„Die allermeisten Menschen erliegen der ,Tarnkappen- Illusion’.“

Oh, da drüben diese Frau: Welche törichte Zeitschrift liest die eigentlich? Dann erst dieser Mann da! Den schaut man lieber nicht richtig an, sonst denkt der glatt, man wär’ neidisch auf seine beknackte Brille... Und man selbst denkt: Wie gut, dass mich keiner so im Visier hat!

So ist der Mensch. Dies ist keine Kolumnisten-Weisheit. Nein, die Psychologin Erica Boothby von der Uni Yale hat’s herausgefunden. Die Quintessenz des Aufsatzes: Die allermeisten Menschen erliegen der „Tarnkappen-Illusion“, bilden sich ein, sie würden andere wesentlich genauer beobachten, als sie selbst beobachtet würden. Werden also beglotzt und bespannt. Schämen sich aber fürs Glotzen und Spannen, das allerdings meist gar nicht als solches wahrgenommen wird…
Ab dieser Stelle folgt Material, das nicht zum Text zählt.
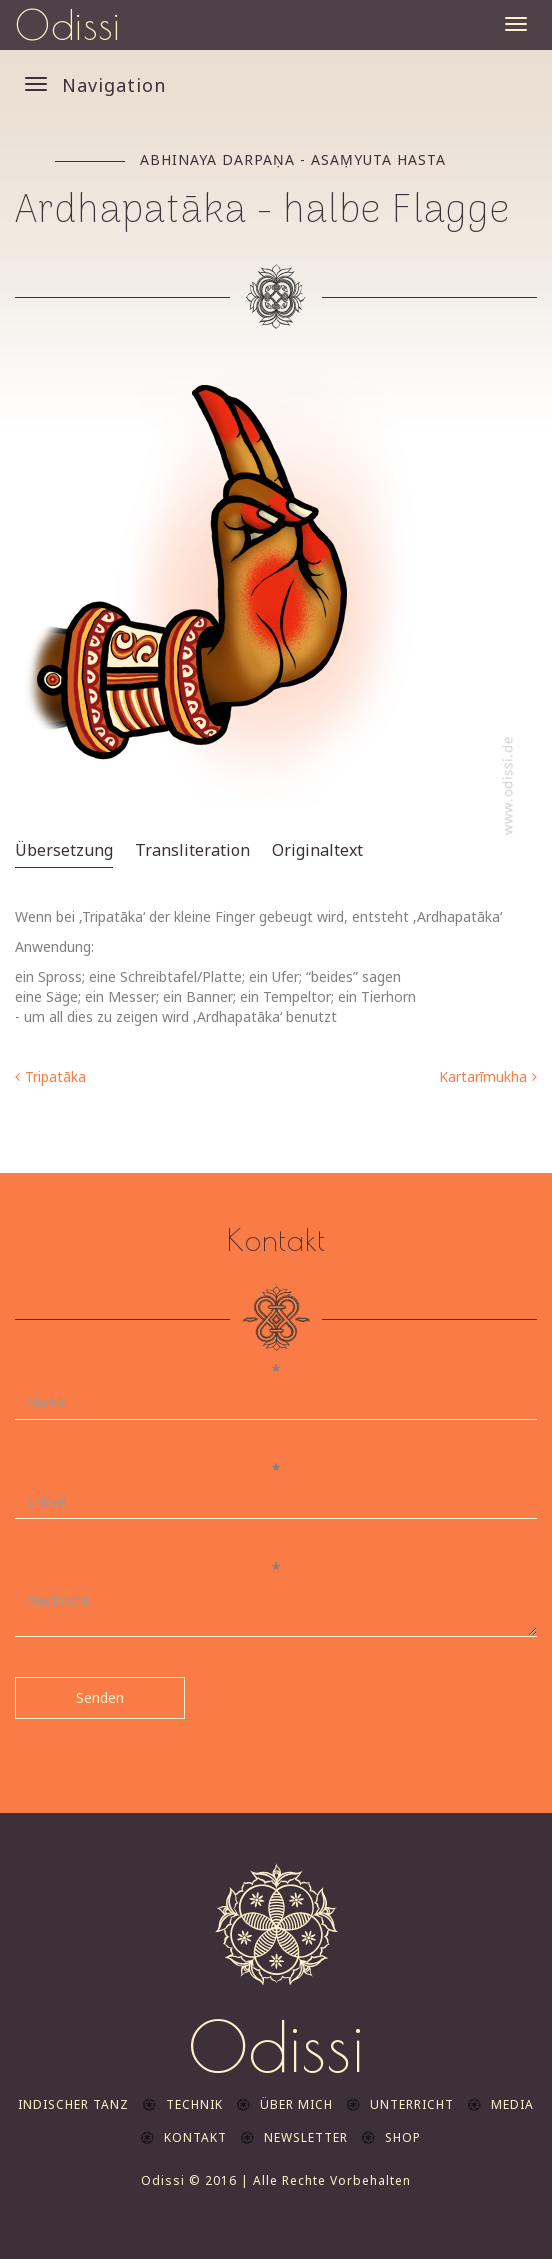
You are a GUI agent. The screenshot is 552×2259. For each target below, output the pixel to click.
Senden (100, 1697)
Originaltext (317, 850)
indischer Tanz (73, 2104)
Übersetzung (64, 850)
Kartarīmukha (483, 1076)
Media (512, 2104)
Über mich (296, 2104)
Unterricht (412, 2104)
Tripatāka (55, 1076)
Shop (403, 2137)
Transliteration (192, 850)
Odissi (68, 25)
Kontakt (195, 2137)
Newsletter (306, 2137)
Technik (194, 2104)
Merkwürdiges Wort übrigens: Spannen. Klingt unanständig, fast pervers, ist aber in nicht sexuellem Sinne als Wort für „Ausgucken“, „Ausbaldowern“ schon in der Gaunersprache des 18. Jahrhunderts belegt. Aber was ist jetzt mit Erica Boothbys Erkenntnissen? Ich sollte wohl in diesem Jahr mal genauer darauf achten, inwieweit ich selbst betrachtet werde, während ich andere anschaue, das dürfte ich schon hinbekommen. Schamloses Glotzen will ich aber unbedingt vermeiden. Vorsatz 2017: Mein Hemd soll weniger spannen. Und ich soll es gar nicht.